Во второй половине мая в Ереване и Тбилиси прошли повторные показы фильма Кирилла Серебренникова «Лимонов, баллада об Эдичке» — англоязычного байопика одной из самых одиозных фигур современной российской истории. Культурный обозреватель Lava Media не нашел в себе сил досмотреть это, цитируем, «чудовищное кино», и в итоге написать вызвался наш политический обозреватель — который попытался понять, зачем и для кого это сделано.
Наверное, прежде всего надо отметить, что это не буквальная экранизация жизни Лимонова или даже его полу-выдуманной автобиографии «Это я — Эдичка» (1979). Кино Серебренникова — адаптация, причем достаточно вольная, романа (не биографии) «Лимонов» (2011) Эммануэля Каррера, ранее известного, в частности, своей довольно скверной биографией Филипа Дика. То есть перед нами фантазии Лимонова о себе, пропущенные через призму фантазий Каррера, к которым Серебренников щедро добавил собственных измышлений.
И вот уже на концептуальном уровне непонятно, как к этому относиться. Вроде бы перед нами художественный вымысел и вариации на тему, какая-то аллегория про российскую жизнь в целом, но ведь нет же — фильм про конкретного живого человека, на титрах кадры с реальным Лимоновым, сбоку на французском приписано, что он «умер за два года до российского вторжения в Украину».

Строки →
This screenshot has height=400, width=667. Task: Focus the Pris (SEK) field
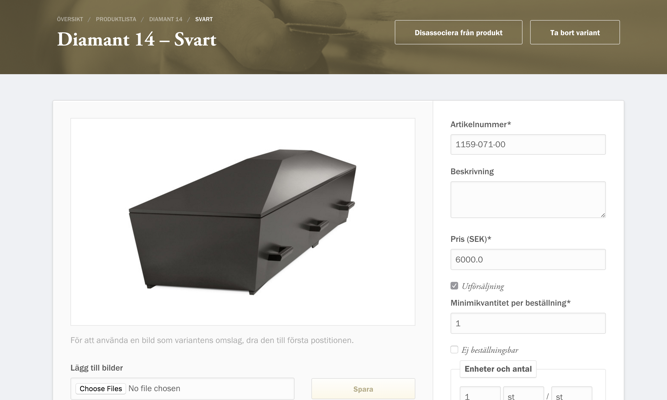click(x=528, y=260)
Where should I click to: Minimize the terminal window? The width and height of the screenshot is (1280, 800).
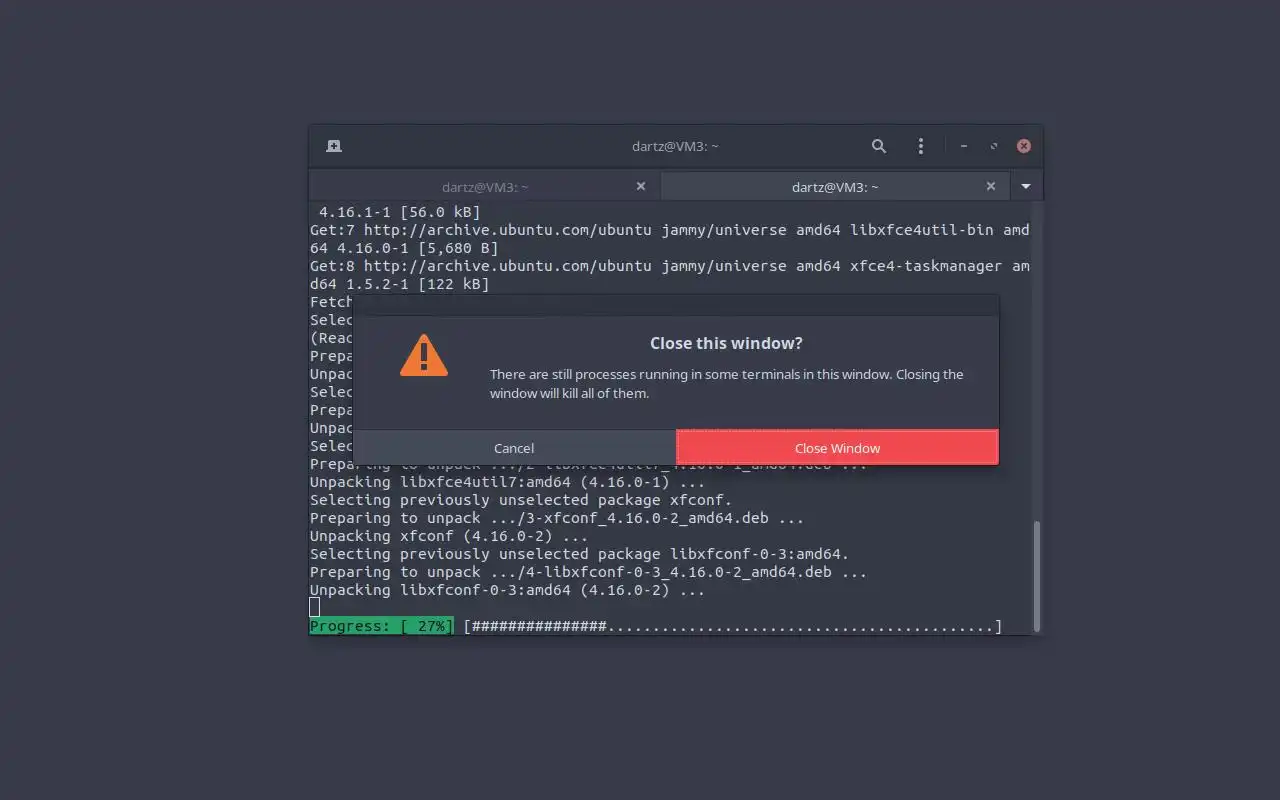point(964,146)
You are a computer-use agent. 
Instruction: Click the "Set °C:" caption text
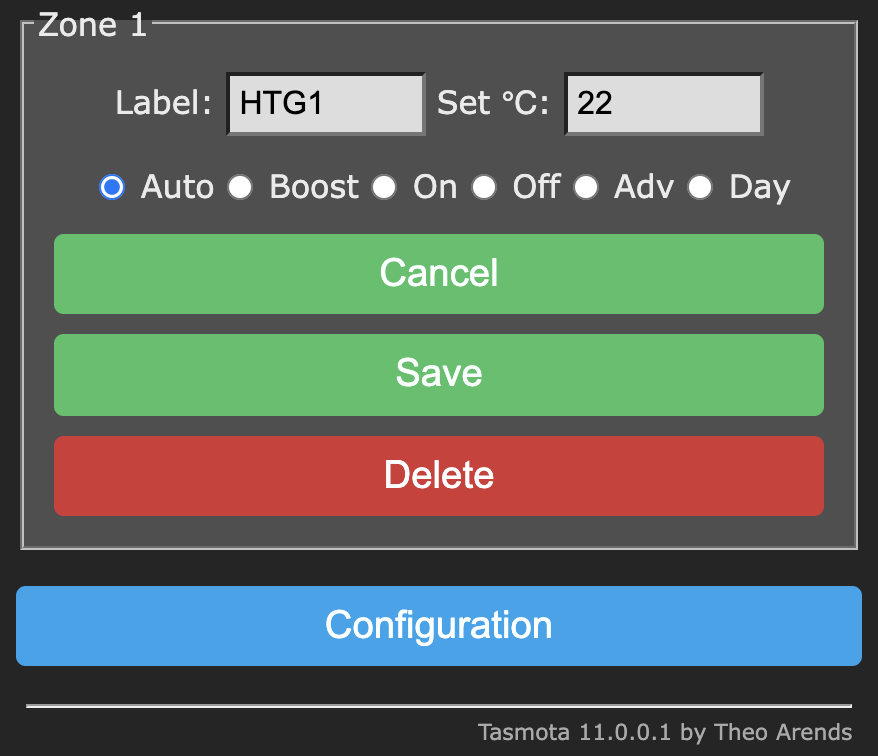click(493, 103)
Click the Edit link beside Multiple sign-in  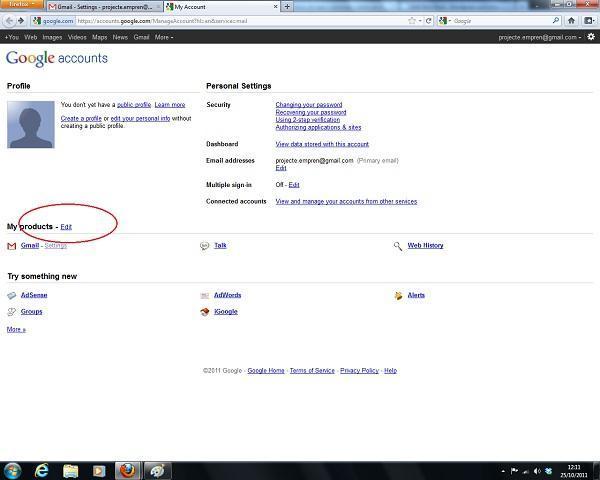294,185
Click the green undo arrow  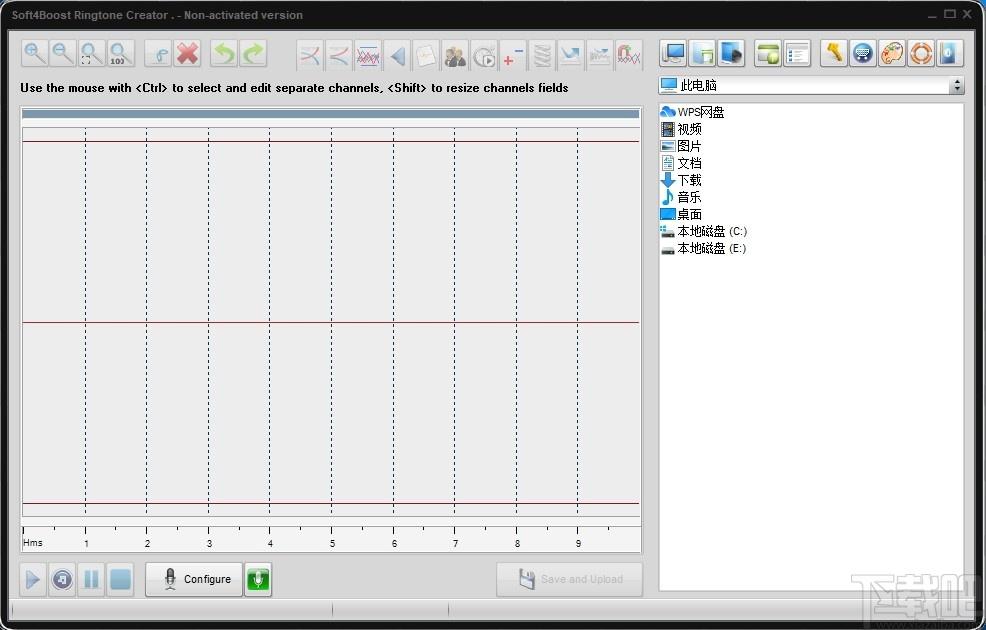[x=224, y=54]
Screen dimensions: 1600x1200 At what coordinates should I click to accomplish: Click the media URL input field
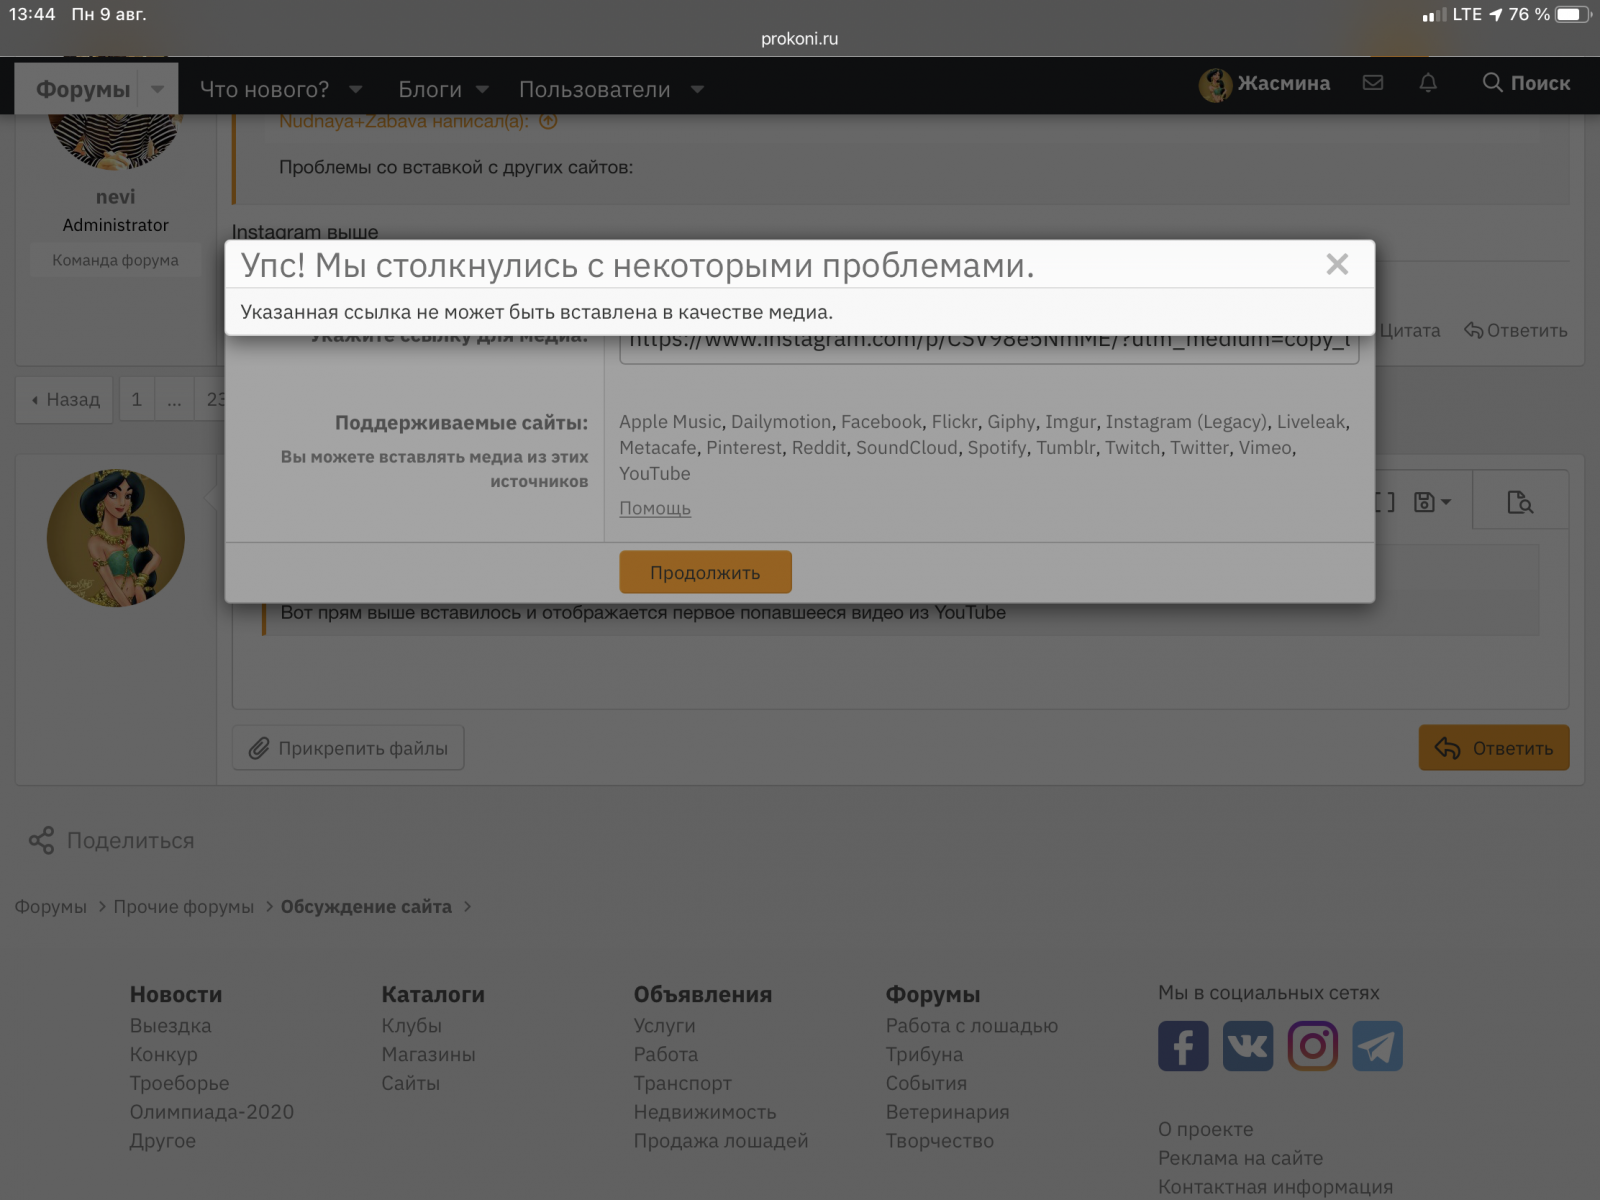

Что нужно сделать →
A. Ответьте на вопросы по тексту о фильме «Лимонов, баллада об Эдичке»:
(i) В каких городах во второй половине мая прошли повторные показы фильма?
(ii) Какой роман, какого автора и какого года экранизировал Серебренников?
(iii) Что приписано на французском сбоку от титров с кадрами реального Лимонова?
B. Продолжите текст о фильме «Лимонов, баллада об Эдичке» после его последнего предложения.

В ответ →
A.
(i) В Ереване и Тбилиси.
(ii) Роман «Лимонов» (2011) Эммануэля Каррера.
(iii) Что Лимонов «умер за два года до российского вторжения в Украину».

B.
Ладно, подхватим эту стилистику и попробуем рассмотреть фильм Серебренникова в оптике того, что мы пишем эту рецензию через три года после российского вторжения в Украину — раз уж сам режиссер на этом настаивает!
Прежде всего, это очень глупое и пошлое (в набоковском смысле) кино, изумительной красоты фантик, внутри которого помещен засохший нарциссический экскремент 50-летней выдержки. К оператору, команде, к выкладывающемуся на максимум гениальному британскому актеру Бену Уишоу вопросов нет никаких, они хорошо сделали свою работу. Вопросы есть к режиссеру, и очень большие. Серебренников даже не пытается анализировать самовлюбленный миф, которым фактически являлся Эдуард Савенко — он доверчиво, радостно и с восхищением его воспроизводит, раскрашивает разными фломастерами и освежает фейерверками.
Для кого это снято? Может быть, для зумеров? Лимонову в одной из сцен редактор советует посмотреть «Таксиста» Скорсезе, который, как известно, послужил основным источником вдохновения для популярного «Джокера» Тодда Филлипса. Серебренников открыто говорит в своем весьма познавательном интервью Антону Долину, которое мы еще процитируем далее, что считает «Джокера» великим фильмом и снимал его, так сказать, русскую версию. Ну как бы да, Джокер, которого мы заслужили.

Кирилл Серебренников
Правда, если Джокер Филлипса был притчей про то, как к власти в прогнившей системе приходит популист типа Трампа, то что такое тогда «Лимонов» — про то, как к власти пришел условный Путин? Но мы вообще не видим перехода Эдички-писателя в Эдичку-политика, монтажная склейка между 1979 и 1989 годом — это двухминутный экшен-монтаж под энергичную музыку, а переход между 1989 и 1993 годом и вовсе длится буквально десять секунд — сразу к ельцинскому перевороту и бункеру НБП. Вообще вся политическая часть, ключевое последнее тридцатилетие в жизни Лимонова, втиснута в финальные 20 минут длящегося более двух часов фильма. Но почему?
Потому что Серебренникову некрасиво, и он не хочет про это знать. Буквально.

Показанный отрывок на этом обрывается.